◆ **Supplied passage**
★ ★ ★ ★ ★

With the heart, daring, and evocative atmosphere of Winter’s Bone and True Grit, and driven by the raw, whip-smart voice of Percy James, a blistering debut about a fearless sixteen-year old girl whose search for her missing mother leads to an unexpected discovery, and a life or death struggle in the harsh frozen landscape of the Upper Midwest.
As a blizzard bears down, Percy James sets off to find her troubled mother, Carletta. For years, Percy has had to take care of herself and Mama—a woman who’s been unraveling for as long as her daughter can remember. Fearing Carletta is strung out on meth and that she won’t survive the storm, Percy heads for Shelton Potter’s cabin, deep in the woods of Northern Michigan. A two-bit criminal, as incompetent as he his violent, Shelton has been smoking his own cook and grieving the death of his beloved Labrador, Old Bo.
But when Percy arrives, there is no sign of Carletta. Searching the house, she finds Shelton and his girlfriend drugged into oblivion—and a crying baby girl left alone in a freezing room upstairs. From the moment the baby wraps a tiny hand around her finger, Percy knows she must save her—a split-second decision that is the beginning of a dangerous odyssey in which she must battle the elements and evade Shelton and a small band of desperate criminals, hell-bent on getting that baby back.
Knowing she and the child cannot make it alone, Percy seeks help from Carletta’s ex, Portis Dale, who is the closest thing she’s ever had to a father. As the storm breaks and violence erupts, Percy will be forced to confront the haunting nature of her mother’s affliction and finds her own fate tied more and more inextricably to the baby she is determined to save.
Filled with the sweeping sense of cultural and geographic isolation of its setting—the hills of fictional Cutler County in northern Michigan—and told in Percy’s unflinching style, Sweetgirl is an affecting exploration of courage, sacrifice, and the ties that bind—a taut and darkly humorous tour-de-force that is horrifying, tender, and hopeful.
When plucky 16-year-old Percy James discovers that her feckless mother, Carletta, is missing from their shabby home in a decaying town at the northwest tip of Michigan's lower peninsula, she jumps in her pickup truck and sets off during a blizzard to look for Carletta at the drug den of Shelton Potter, a maker and dealer of methamphetamine. Carletta is not there, and Shelton and his girlfriend are conked out, but Percy finds a baby girl crying in a freezing-cold bedroom and impulsively grabs her, determined to get the baby to a hospital. Percy enlists the help of her mother's ex-boyfriend, Portis Dale, a gentlemanly alcoholic who greets her by saying, fondly, "Well, shit the bed." This event-filled debut novel then alternates between Percy's desperate attempts to elude a vengeful Shelton, and Shelton's own slow-witted ruminations as he mumbles around the snow-filled woods with his trusty Glock pistol. By the time Carletta shows up and the baby is succored, four men have died: by incineration, by a gun mistakenly fired, by suicide, and by running a snowmobile into a tree. To his credit, Mulhauser evocatively describes the bleak landscape and starkly degraded social mores of an isolated community after the tourists have departed. The novel's credibility suffers, however, from the far too clever and unlikely dialogue spoken by unsavory characters as they consume a prodigious amount of whiskey. A virtually illiterate "scumbag" mutters, "It's an academic point"; another character, who has never left the remote backwoods, refuses to become "one of those pieces of human installation art." Yet the novel succeeds as a coming-of-age story when Percy, having survived grisly violence and abysmal loss, experiences a realization about how to shape her future.

★ ★ ★ ★ ★

◆ **Task requirements**
A) In the Sweetgirl passage, what was the name of Shelton Potter's beloved Labrador?
B) According to the Sweetgirl passage, why does the novel's credibility suffer?
The data has nothing to do with the Sweetgirl passage.

★ ★ ★ ★ ★

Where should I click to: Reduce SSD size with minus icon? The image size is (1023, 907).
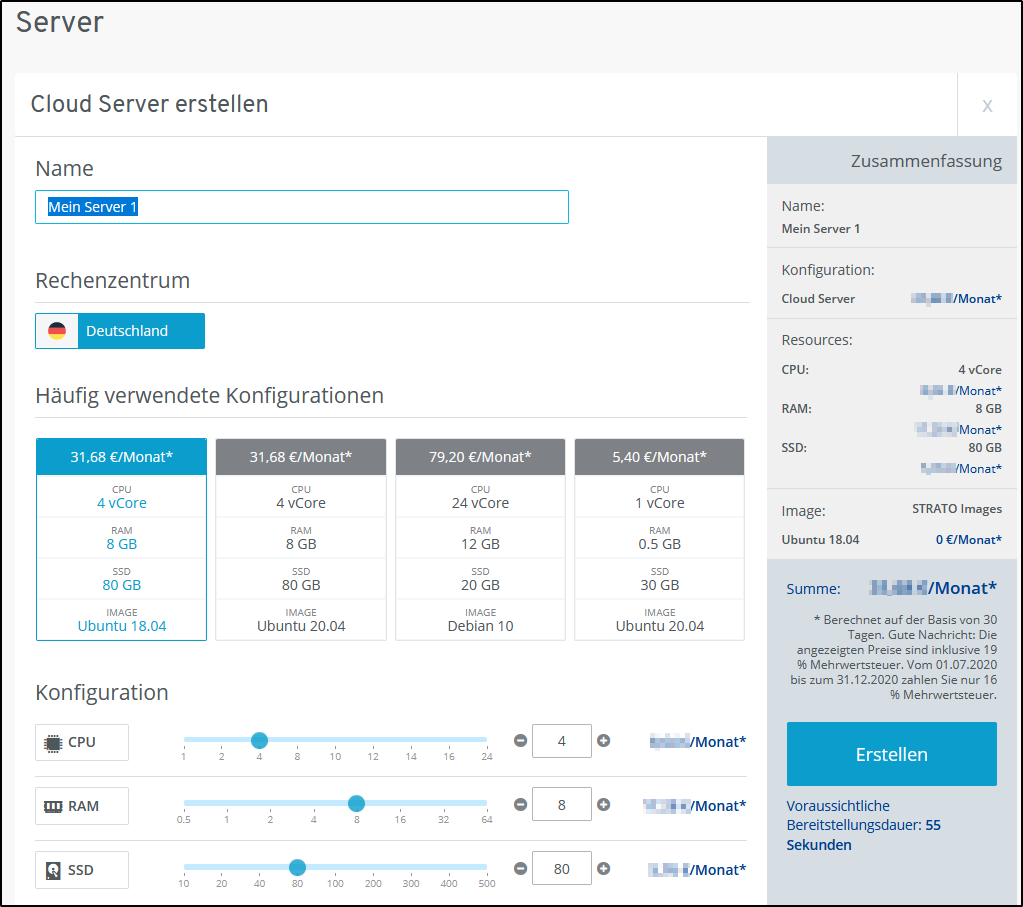tap(520, 869)
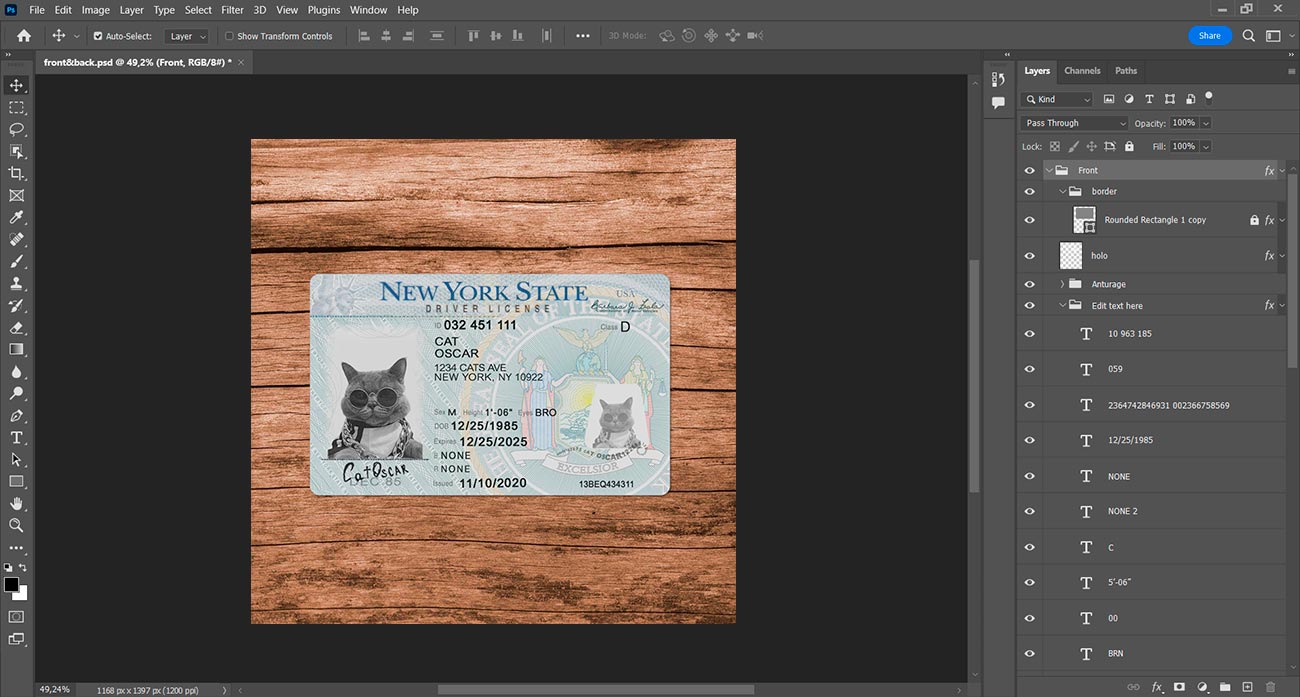Open the Pass Through blend mode dropdown

point(1074,123)
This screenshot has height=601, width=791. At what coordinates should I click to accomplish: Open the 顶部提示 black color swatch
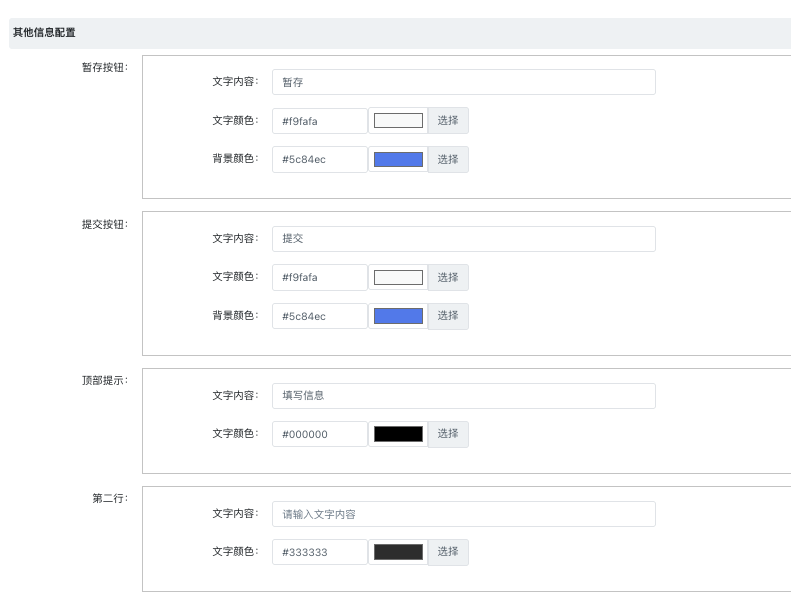pyautogui.click(x=398, y=434)
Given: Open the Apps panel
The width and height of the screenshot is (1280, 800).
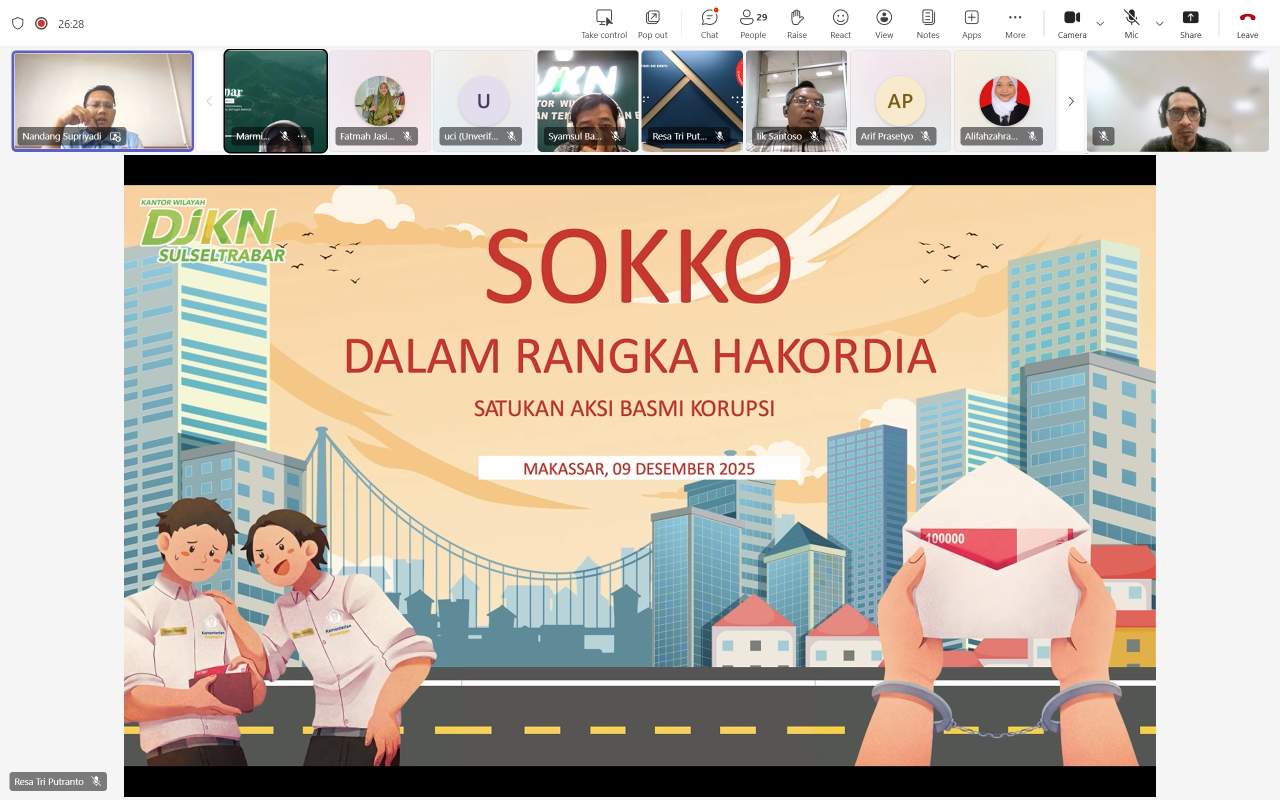Looking at the screenshot, I should pos(971,23).
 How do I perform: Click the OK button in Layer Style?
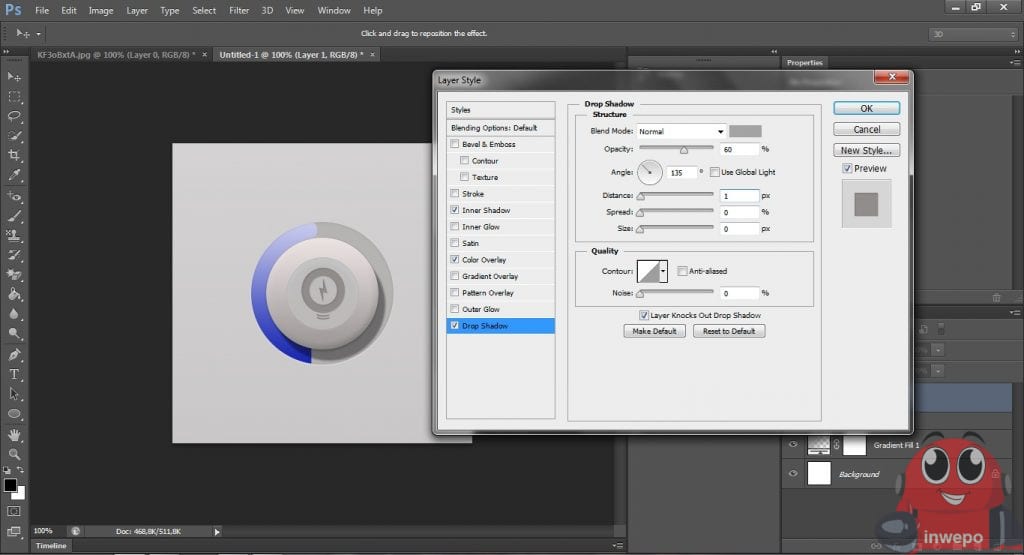(x=866, y=108)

★ ★ ★ ★ ★

◆ **Responses for each task**
A) Old Bo.

B) The novel's credibility suffers because unsavory characters speak dialogue that is far too clever and unlikely. For example, a virtually illiterate "scumbag" mutters, "It's an academic point," and a character who has never left the remote backwoods refuses to become "one of those pieces of human installation art."